Abstract

Atrial fibrillation (AF) is the most common cardiac arrhythmia. Antidepressant drugs are known to influence cardiac conduction, and there are theoretical grounds to suggest that serotonin reuptake inhibition by antidepressants may predispose to AF. A large register-based cohort study found that antidepressant use was associated with an increased risk of AF during the first month following antidepressant initiation. Whereas this may seem alarming, additional analyses found that the risk progressively diminished in succeeding months. Further analysis showed that antidepressant use was associated with an even higher risk of AF in the month before antidepressant initiation; this finding implies that patients who initiate antidepressant drugs are already at increased risk of AF and that the significant association between antidepressant drug use and AF might be because of confounding by indication. In other words, the indication for antidepressant use rather than antidepressant use, itself, may be the risk factor for AF, and this risk is probably state-dependent because it diminishes with the passage of time, during which period the indication for antidepressant use presumably resolves. In another study, which used a nested case-control design, current and recent users of antidepressant drugs were contrasted not with antidepressant nonusers but with past users of antidepressants.
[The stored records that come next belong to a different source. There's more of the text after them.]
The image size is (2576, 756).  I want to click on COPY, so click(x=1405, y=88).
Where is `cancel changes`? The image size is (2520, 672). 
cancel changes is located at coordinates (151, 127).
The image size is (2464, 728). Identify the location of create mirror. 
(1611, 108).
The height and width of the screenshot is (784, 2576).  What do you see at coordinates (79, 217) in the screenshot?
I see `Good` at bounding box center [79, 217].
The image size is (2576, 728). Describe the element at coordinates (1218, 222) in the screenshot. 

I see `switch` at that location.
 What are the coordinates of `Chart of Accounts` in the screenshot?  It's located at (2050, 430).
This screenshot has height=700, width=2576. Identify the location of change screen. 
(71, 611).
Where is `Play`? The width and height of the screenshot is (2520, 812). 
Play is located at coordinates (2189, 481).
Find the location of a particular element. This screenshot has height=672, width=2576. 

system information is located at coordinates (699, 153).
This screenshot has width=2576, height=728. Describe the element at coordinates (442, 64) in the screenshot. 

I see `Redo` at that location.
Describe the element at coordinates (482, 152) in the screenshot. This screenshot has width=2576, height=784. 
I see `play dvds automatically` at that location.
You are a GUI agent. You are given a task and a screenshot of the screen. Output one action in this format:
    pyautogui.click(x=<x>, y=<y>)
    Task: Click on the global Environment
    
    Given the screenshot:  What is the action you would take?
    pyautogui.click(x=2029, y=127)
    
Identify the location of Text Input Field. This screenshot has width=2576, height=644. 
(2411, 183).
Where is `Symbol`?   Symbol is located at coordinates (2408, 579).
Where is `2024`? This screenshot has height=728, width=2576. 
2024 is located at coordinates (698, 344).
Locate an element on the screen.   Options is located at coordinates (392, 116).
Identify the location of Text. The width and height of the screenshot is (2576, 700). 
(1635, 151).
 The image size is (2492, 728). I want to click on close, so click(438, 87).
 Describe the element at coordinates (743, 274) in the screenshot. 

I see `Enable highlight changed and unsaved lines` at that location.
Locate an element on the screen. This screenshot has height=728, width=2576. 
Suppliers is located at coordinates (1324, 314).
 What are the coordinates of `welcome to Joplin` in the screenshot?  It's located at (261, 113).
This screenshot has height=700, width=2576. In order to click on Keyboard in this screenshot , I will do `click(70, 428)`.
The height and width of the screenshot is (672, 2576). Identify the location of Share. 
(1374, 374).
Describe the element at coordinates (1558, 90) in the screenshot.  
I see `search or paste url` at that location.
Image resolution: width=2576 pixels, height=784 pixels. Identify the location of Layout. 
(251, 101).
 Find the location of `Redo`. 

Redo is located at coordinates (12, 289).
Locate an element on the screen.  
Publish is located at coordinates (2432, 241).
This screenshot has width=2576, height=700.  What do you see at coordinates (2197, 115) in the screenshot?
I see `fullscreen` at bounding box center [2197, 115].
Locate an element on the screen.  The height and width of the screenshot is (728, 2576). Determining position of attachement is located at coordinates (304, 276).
The study found that neither current nor recent users were at increased risk of AF. This again indicates that antidepressants are unlikely to directly predispose to AF. In both studies, the possibility of confounding by indication was addressed by resourceful statistical approaches to the research question. Such resourcefulness in analysis is necessary in all observational studies of the association between an exposure and an outcome. In the absence of efforts to address confounding by indication, an identified association between an exposure and an outcome should not be presumed to reflect a cause-effect relationship.